ZIEL 1
Schreibe aus dem Text über die Vorlesung im Audimax den Abschnitt zwischen „Auch vor dem“ und „Dorn im Auge.“ einschließlich wortgetreu ab.

Auch vor dem Audimax herrscht weit und breit keine Aufregung. Lediglich Exbesetzer Michael verteilt Flugblätter mit dem Titel „Die Bewegung lebt“. Etwas wehmütig blickt er in den sich füllenden Audimax. „Es ist ein komisches Gefühl, wieder als normaler Student herzukommen“, sagt er, „und dann ist es auch noch eine Vorlesung vom Brauneder.“ Kritisch sieht Michael dem Professor nach, der um 8.30 Uhr das Audimax betritt. Wilhelm Brauneder, Rechtsgeschichteprofessor und Dritter Nationalratspräsident zwischen 1996 und 1999, ist als ehemaliger FPÖ-Politiker nicht nur Michael ein Dorn im Auge.

„Schade ums Geld“, sagt der Professor, nachdem er das Rednerpult betreten hat. Die Besetzung hat die Universität Wien 1,5Millionen Euro gekostet; das Geld hätte man für wichtigere Dinge aufwenden können. So zeigt sich Brauneder unzufrieden, dass die Einstellung einer wissenschaftlichen Hilfskraft vom Rektorat abgelehnt wurde. Auch die „permanente Kürzung“ des Dienstpersonals würden die Studenten bald zu spüren bekommen, warnt er.

ZIEL 2
Stelle die Zeilen der Datensätze zwischen der Zeile mit „This screenshot has“ und dem Ende der Datensätze einschließlich als Markdown-Tabelle mit den Spalten „Nr“ und „Zeile“ dar. Lass dabei Leerzeilen und die Bilder weg.

QUELLDATEN
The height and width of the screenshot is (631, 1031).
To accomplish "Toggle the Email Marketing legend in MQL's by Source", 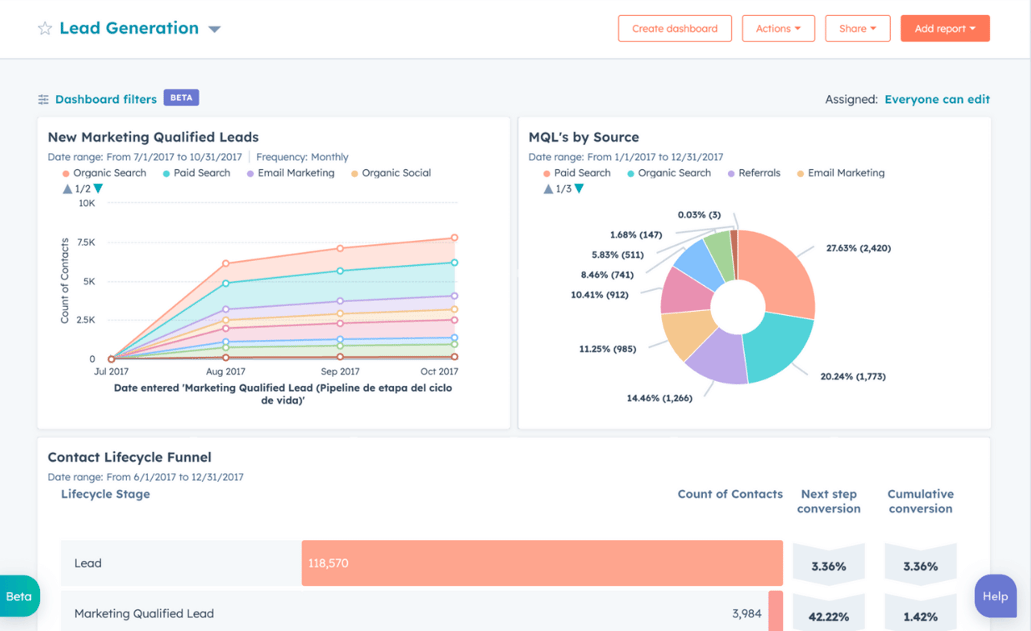I will (840, 172).
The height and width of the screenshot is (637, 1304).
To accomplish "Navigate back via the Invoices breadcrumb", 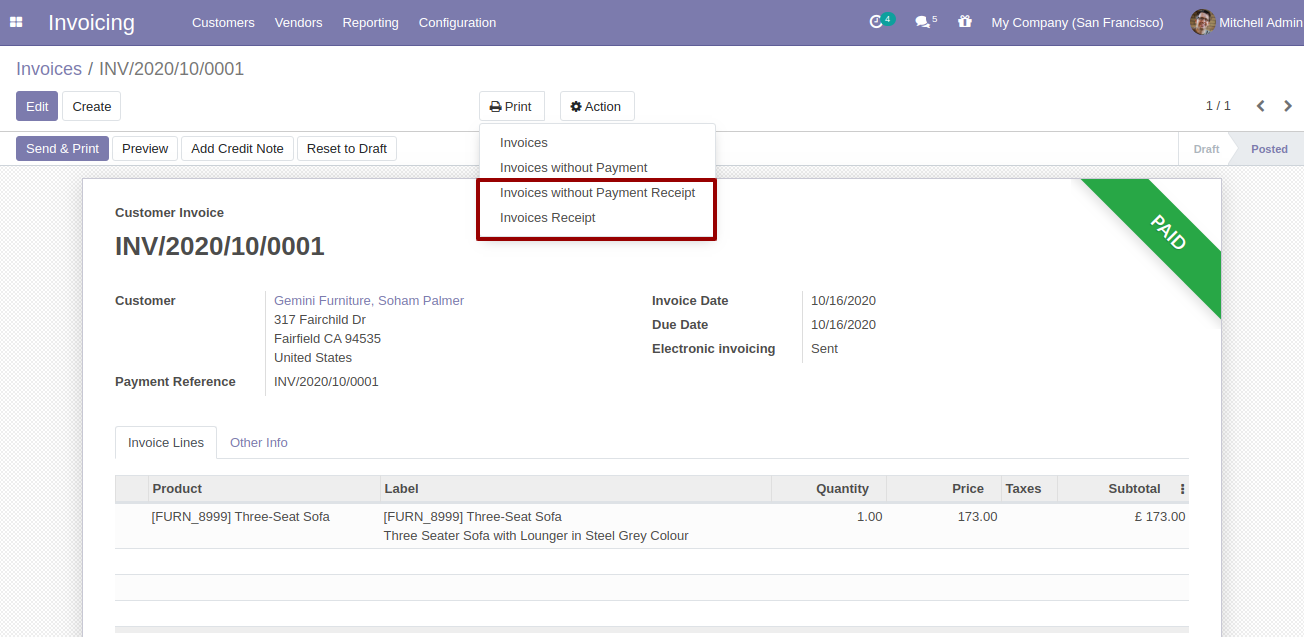I will tap(49, 68).
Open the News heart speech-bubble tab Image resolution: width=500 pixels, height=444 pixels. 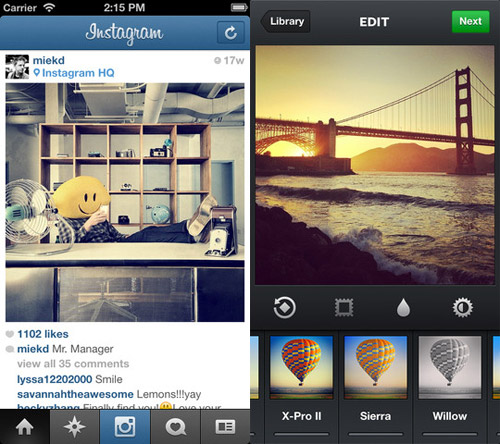coord(175,427)
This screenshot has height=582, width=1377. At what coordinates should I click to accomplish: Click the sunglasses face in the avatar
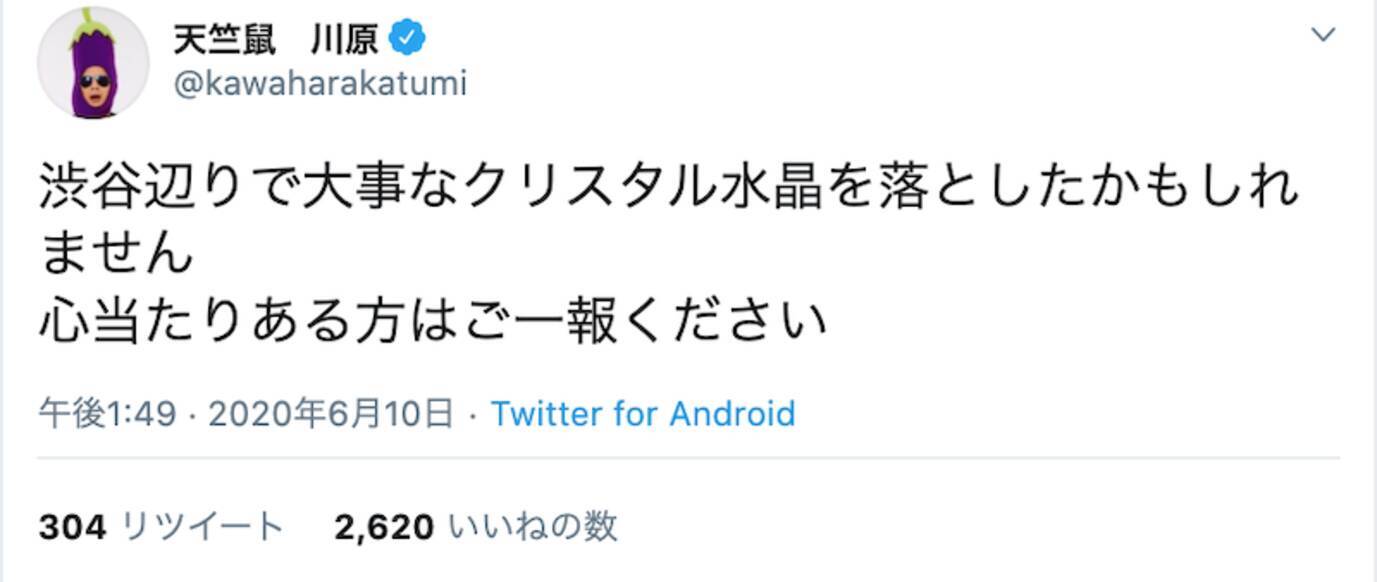point(93,82)
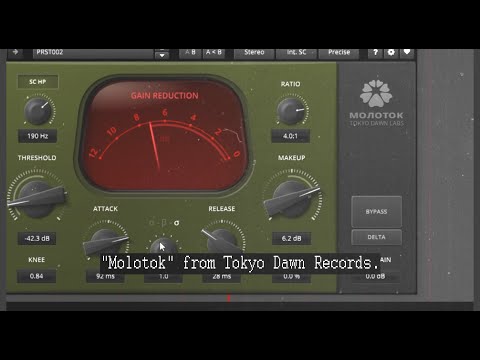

VOLLSTÄNDIGE AUSGABE 1
Auch vor dem Audimax herrscht weit und breit keine Aufregung. Lediglich Exbesetzer Michael verteilt Flugblätter mit dem Titel „Die Bewegung lebt“. Etwas wehmütig blickt er in den sich füllenden Audimax. „Es ist ein komisches Gefühl, wieder als normaler Student herzukommen“, sagt er, „und dann ist es auch noch eine Vorlesung vom Brauneder.“ Kritisch sieht Michael dem Professor nach, der um 8.30 Uhr das Audimax betritt. Wilhelm Brauneder, Rechtsgeschichteprofessor und Dritter Nationalratspräsident zwischen 1996 und 1999, ist als ehemaliger FPÖ-Politiker nicht nur Michael ein Dorn im Auge.

VOLLSTÄNDIGE AUSGABE 2
| Nr | Zeile |
|---|---|
| 1 | This screenshot has height=582, width=1377. At what coordinates should I click to accomplish: Click the sunglasses face in the avatar |
| 2 | point(93,82) |